● TASK TO COMPLETE: Beginning with the line that holds "The height and width of the screenshot is (912, 1934).", copy every remaining line of the listing below exactly, and leave the pictures out.

(DATA EXCERPTS begins)

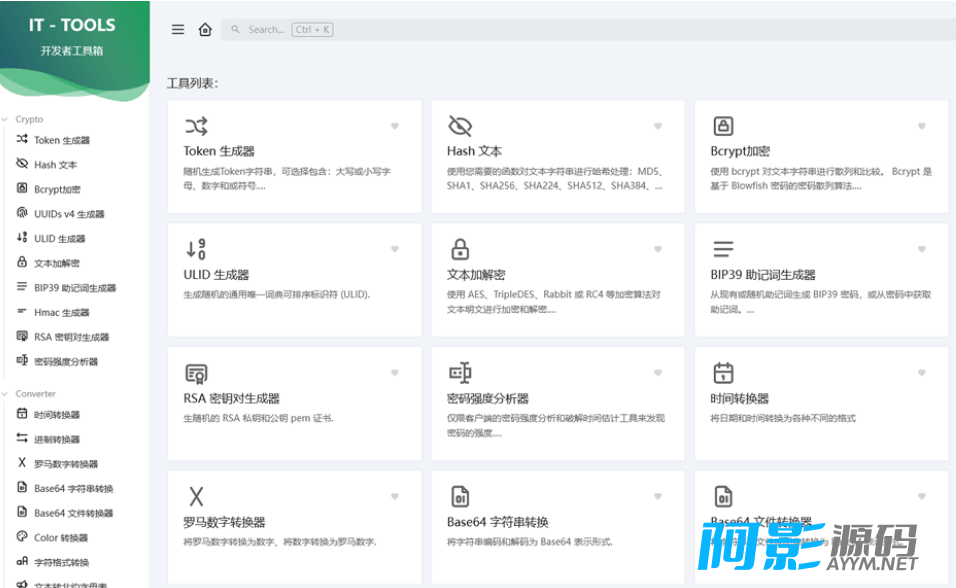Select Color 转换器 in sidebar
The height and width of the screenshot is (588, 956).
[60, 538]
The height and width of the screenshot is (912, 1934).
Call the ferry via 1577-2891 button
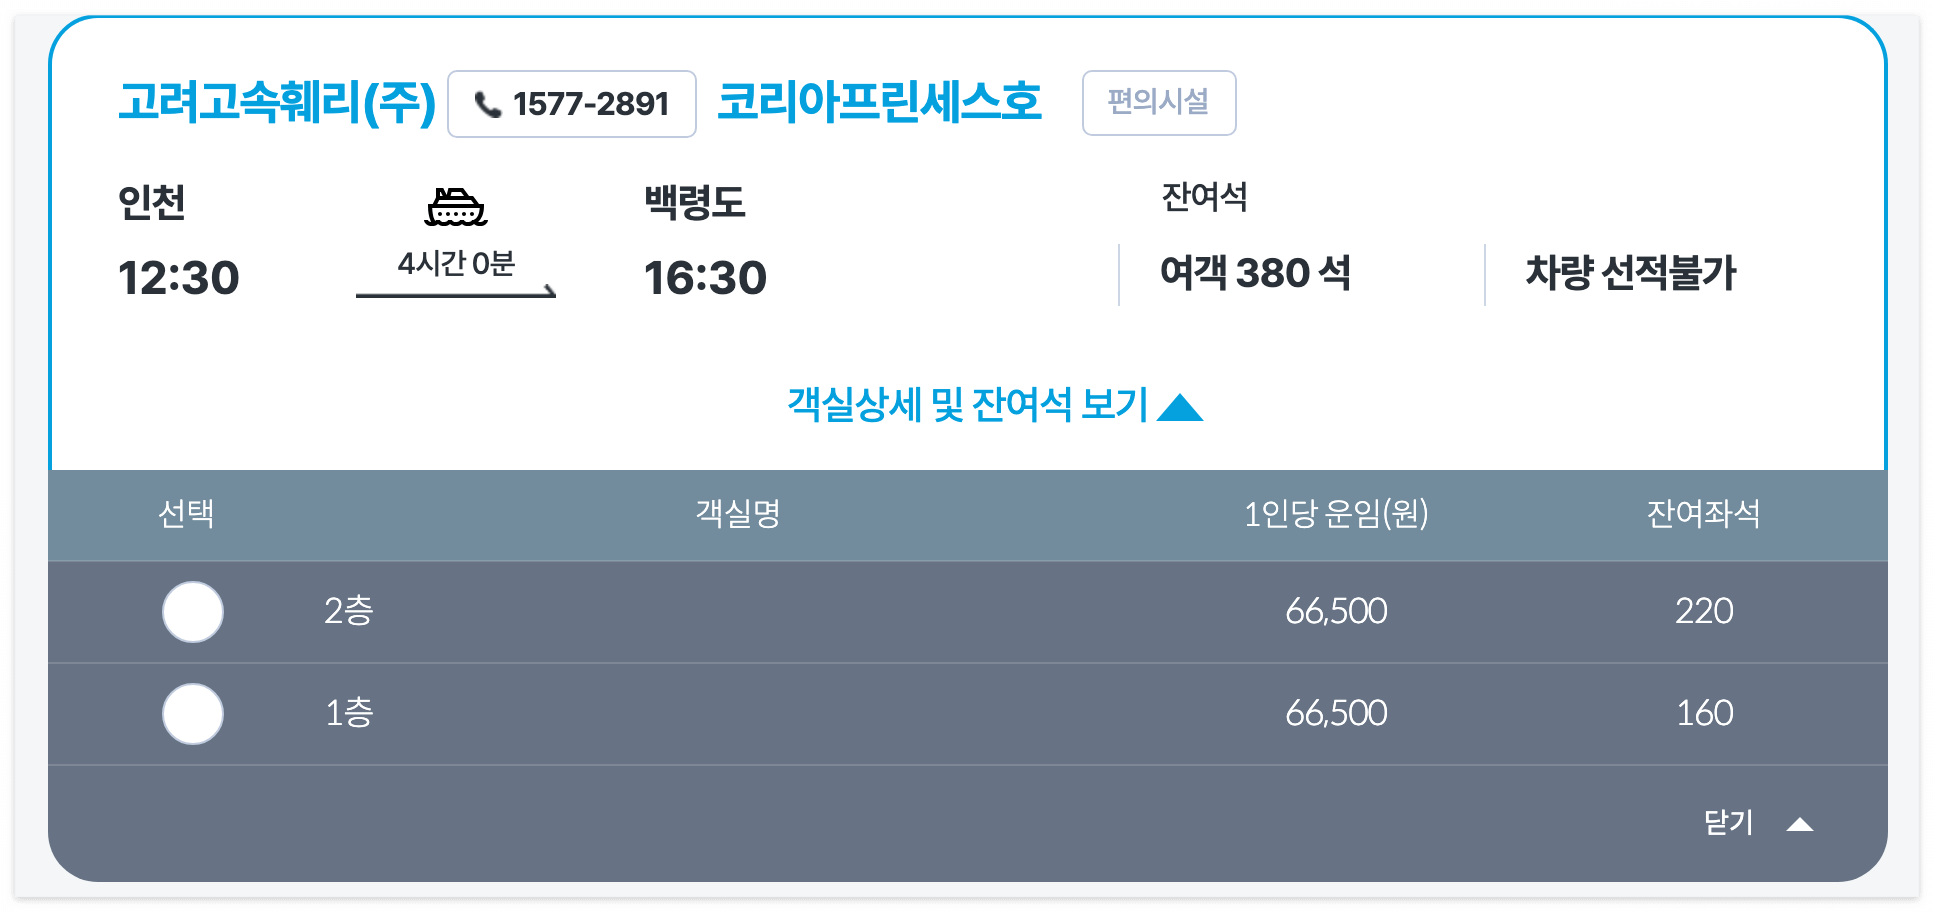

(DATA EXCERPTS ends)

● EXERCISE SOLUTION:
The height and width of the screenshot is (912, 1934).
Call the ferry via 1577-2891 button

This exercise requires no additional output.